O comandante da operação, tenente-coronel Alfonso Arribas, explicou à televisão pública RTVE que as condições meteorológicas previstas para este domingo são mais favoráveis às operações de extinção, permitindo concentrar esforços na eliminação dos focos remanescentes.
Perante a evolução dos incêndios, Pedro Sánchez apelou à população para manter a vigilância, cumprir rigorosamente as orientações das autoridades e recorrer apenas aos canais institucionais e aos meios de comunicação social credíveis para obter informação, alertando para a circulação de desinformação relacionada com os fogos.
O chefe do Governo espanhol reiterou que a prioridade continua a ser “salvar vidas” e aproveitou a ocasião para agradecer a Portugal o envio de uma força especial composta por cerca de 200 operacionais para apoiar o combate às chamas na província de Ávila.
Sánchez destacou a “relação de irmandade e solidariedade” entre os dois países, recordando que Portugal e Espanha têm colaborado mutuamente em diversas situações de emergência ao longo dos últimos anos.

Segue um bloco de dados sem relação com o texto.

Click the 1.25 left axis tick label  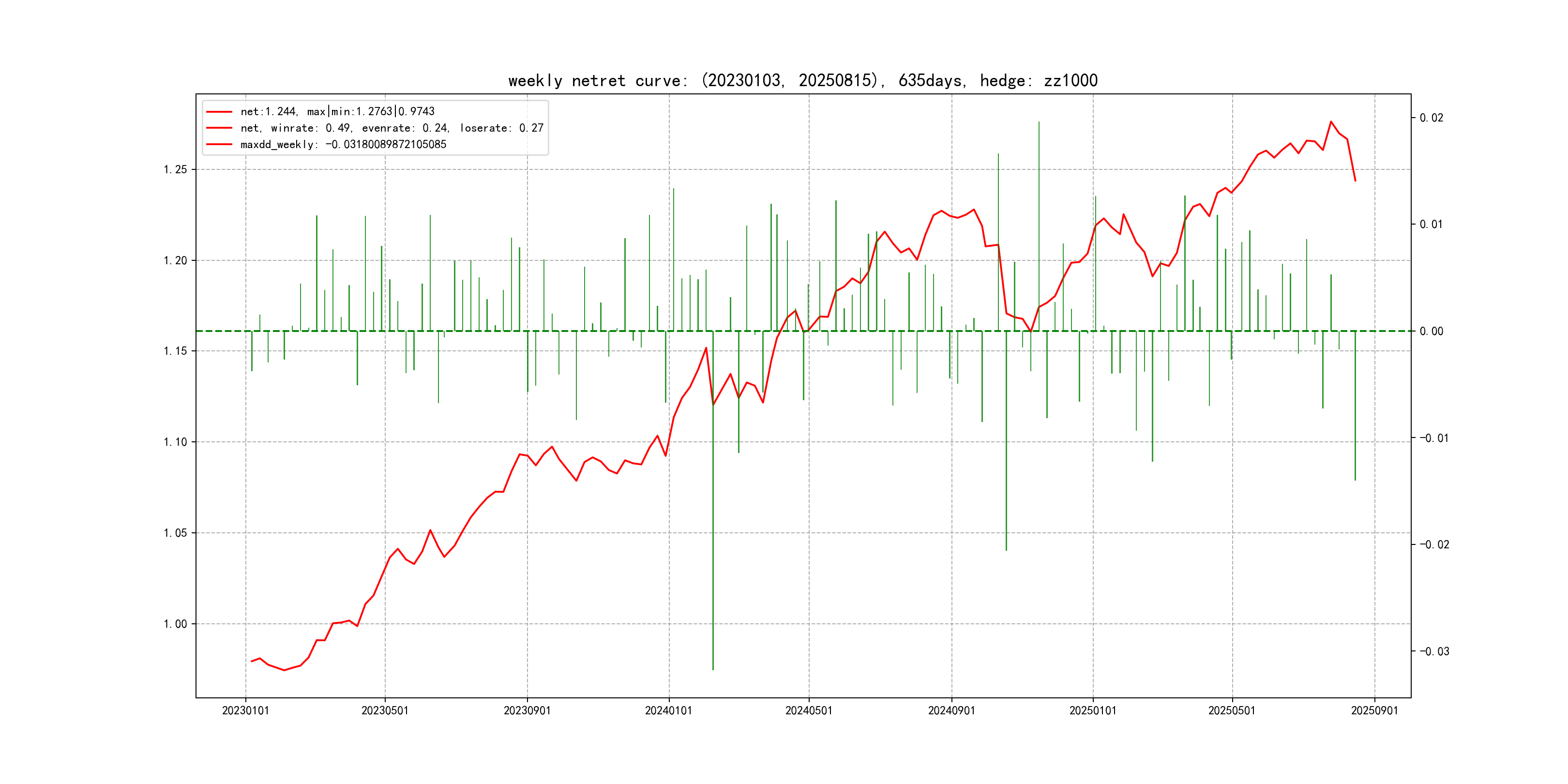click(175, 170)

Espanha declarou situação de emergência nacional nas províncias de Madrid, Ávila e Toledo devido aos incêndios florestais que, desde quinta-feira, obrigaram ao confinamento ou à evacuação de mais de 90 mil pessoas.
Além destes incêndios, as autoridades acompanham com preocupação a evolução de um outro fogo na província de Castellón, na Comunidade Valenciana, que já levou ao confinamento ou à retirada de cerca de 15 mil pessoas.
Segundo dados do Governo espanhol, os incêndios florestais já consumiram mais de 150 mil hectares de área este ano no país. Desde janeiro foram registados 32 grandes incêndios, um número que representa um aumento de seis vezes face ao mesmo período de 2025.
Perante este cenário, Pedro Sánchez voltou a defender a necessidade de um “pacto de Estado contra as alterações climáticas”, considerando essencial reforçar as políticas de prevenção e adaptação para enfrentar fenómenos extremos cada vez mais frequentes.